On Saturday afternoon, viewers were treated to an announcerless football game on NBC-TV. This is something Bengal radio listeners have endured for years.
What a difference! For once you could enjoy the game without having to listen to the meaningless chatter of over-the-hill sportscasters and last-round draft choices telling you everything you never wanted to know about football and didn’t care enough to ask.
If you paid attention, you saw the Jets beat the Dolphins. If you weren’t asleep, you could see why. But the aftermath was predictable. The Cossell types convinced us we really needed them.
But what if the idea caught on? We already have self-service gas stations where you can check your own oil and stores where you can save money by selecting your own merchandise.
Imagine teacherless classrooms, where students could learn to think for themselves; preacherless sermons, where people could pray for themselves; bossless offices, where secretaries could finally get some work done.
But what if the idea spread?
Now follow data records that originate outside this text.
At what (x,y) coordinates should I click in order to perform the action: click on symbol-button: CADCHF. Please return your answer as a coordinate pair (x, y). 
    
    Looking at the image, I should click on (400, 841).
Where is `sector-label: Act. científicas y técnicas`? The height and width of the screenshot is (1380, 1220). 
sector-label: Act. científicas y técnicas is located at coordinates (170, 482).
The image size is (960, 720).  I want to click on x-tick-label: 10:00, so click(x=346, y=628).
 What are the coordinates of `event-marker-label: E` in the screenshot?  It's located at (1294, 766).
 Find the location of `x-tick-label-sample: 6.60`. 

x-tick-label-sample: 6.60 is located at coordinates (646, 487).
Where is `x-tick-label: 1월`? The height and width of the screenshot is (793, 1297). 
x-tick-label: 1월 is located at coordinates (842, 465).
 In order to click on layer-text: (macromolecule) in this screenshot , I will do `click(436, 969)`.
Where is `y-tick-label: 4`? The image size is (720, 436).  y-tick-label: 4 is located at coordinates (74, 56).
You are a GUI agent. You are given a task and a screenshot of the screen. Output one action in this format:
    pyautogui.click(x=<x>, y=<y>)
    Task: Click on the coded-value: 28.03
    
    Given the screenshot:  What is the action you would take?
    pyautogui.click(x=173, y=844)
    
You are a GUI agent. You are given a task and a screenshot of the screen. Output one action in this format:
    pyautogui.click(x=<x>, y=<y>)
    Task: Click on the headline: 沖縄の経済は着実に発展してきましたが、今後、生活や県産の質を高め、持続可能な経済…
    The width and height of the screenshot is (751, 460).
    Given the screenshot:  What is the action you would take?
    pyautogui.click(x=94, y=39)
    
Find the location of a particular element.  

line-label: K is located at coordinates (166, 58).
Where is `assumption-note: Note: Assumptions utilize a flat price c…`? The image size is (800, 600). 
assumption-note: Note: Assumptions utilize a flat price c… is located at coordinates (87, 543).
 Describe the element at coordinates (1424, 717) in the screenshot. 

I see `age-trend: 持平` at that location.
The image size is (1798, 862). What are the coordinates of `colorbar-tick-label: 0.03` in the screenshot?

TV talk shows would become extinct. Bob Braun would be shining shoes. Newspapers might contain only ads. Or even worse, think of television newscasts where newscasters didn’t have anything important to say.
No, the idea won’t work. If it did, someday people would become self-reliant. They might even decide they no longer needed politicians to steal their money or big government to run their lives.
But our elected officials need not worry. Their jobs are safe. As long as the public is lazy enough to need announcers to watch a football game, they’ll be around.
This op-ed column first appeared in the Mt. Washington Press on December 24, 1980.